= Fereshta Kazemi =

Afghan–born American film actress

Fereshta Kazemi is an Afghan–born American film actress.

==Early life==

Born in Kabul, Afghanistan, Kazemi moved to the U.S. with her family. She was raised in New York and the California Bay Area. After high school, Kazemi won an acting and academic scholarship to Marymount Manhattan College in NYC, where she studied acting and writing. Kazemi also earned a degree in Philosophy & Cultural Anthropology from the University of California, Davis. She continued graduate acting and screenwriting studies at Academy of Art University and earned an MBA from Chapman University, emphasizing in Film Production.

==Career==

In 2009, Kazemi held a lead role in Heal, a film about conflict in Afghanistan which has won over twenty international and domestic film festival awards, including winner of the Best Science Fiction/Fantasy Category at the San Diego Comic-Con International Film Festival (2011), winner of the Frank D. Capra award (2011), and the Humanitarian Award at the Cleveland International Film Festival (2011).

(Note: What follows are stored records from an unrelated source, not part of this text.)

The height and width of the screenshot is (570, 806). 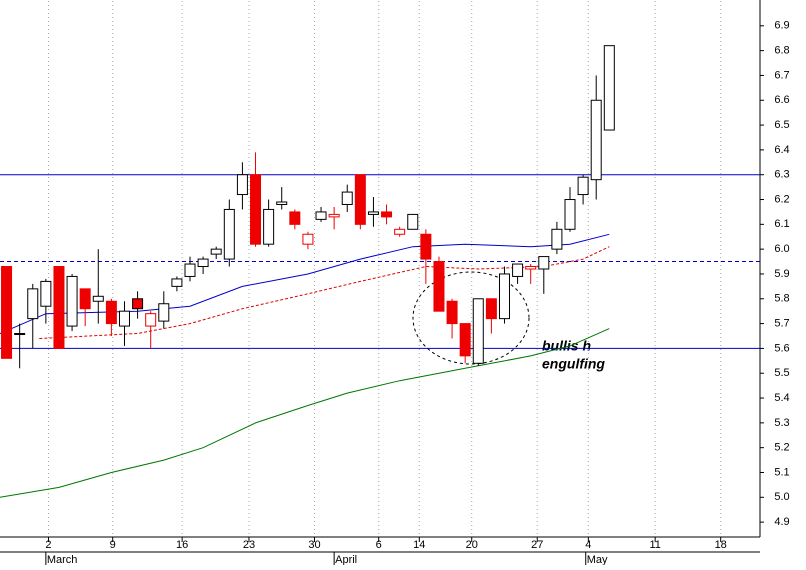 I want to click on y-tick-label: 5.2, so click(x=782, y=448).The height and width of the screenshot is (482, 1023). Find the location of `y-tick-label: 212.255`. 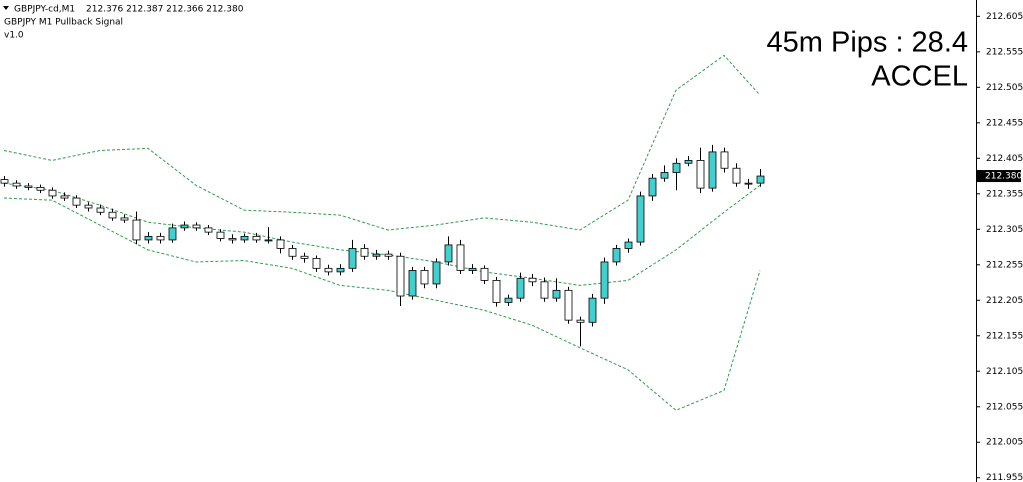

y-tick-label: 212.255 is located at coordinates (1004, 265).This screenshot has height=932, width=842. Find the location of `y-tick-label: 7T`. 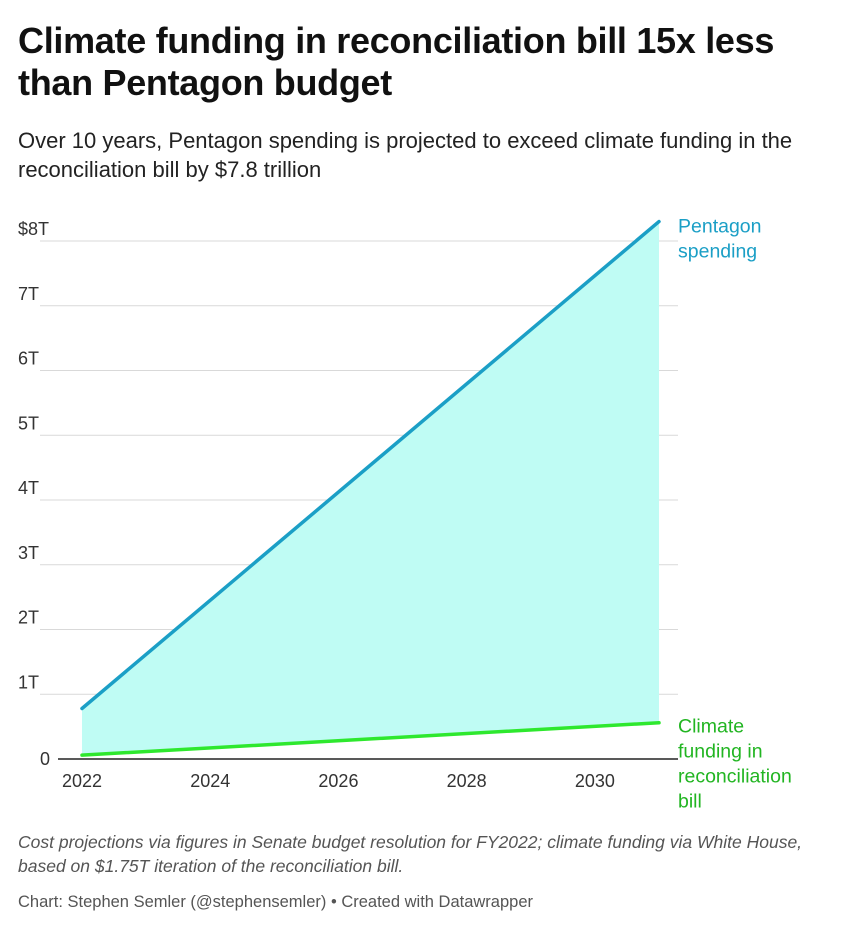

y-tick-label: 7T is located at coordinates (28, 294).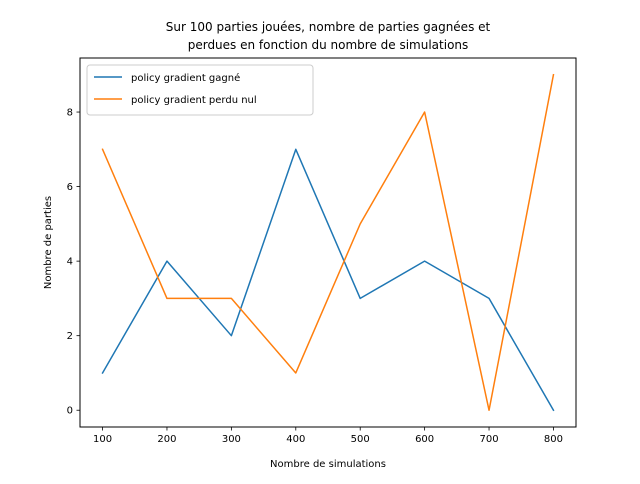 The width and height of the screenshot is (640, 484). I want to click on x-tick-label-800: 800, so click(554, 440).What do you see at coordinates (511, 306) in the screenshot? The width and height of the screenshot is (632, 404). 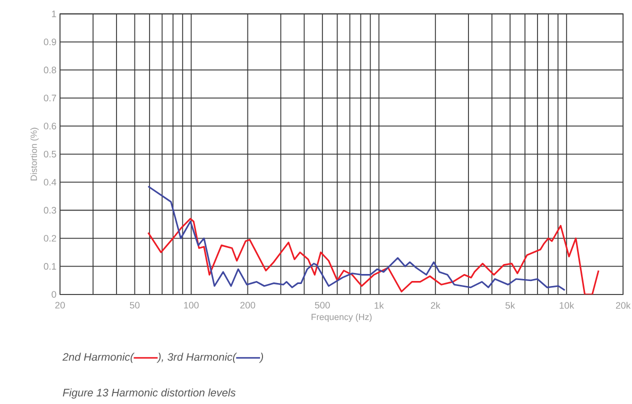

In 2014, Kazemi was the main character in Targeting, a U.S. psychological thriller feature film playing a young Afghan immigrant wife in the U.S. Kazemi. In this film she performed the first on screen kiss for an Afghan actress and was called a "trailblazer" by NBC.

Kazemi's work was photographed in a series by Pulitzer prize winning photographer Carolyn Cole while in Afghanistan.

In 2013, Fereshta played the leading role in The Icy Sun, a film about rape in Afghanistan. NBC News said her film "breaks new ground for Afghanistan, where victims of rape can be forced to marry their attackers to preserve their families' honor".

Kazemi is working on a documentary about Acting in Afghanistan.

In 2013, she was awarded a Best Actress Award for her role in "The Icy Sun" at the "2nd Afghanistan Human Rights Film Festival".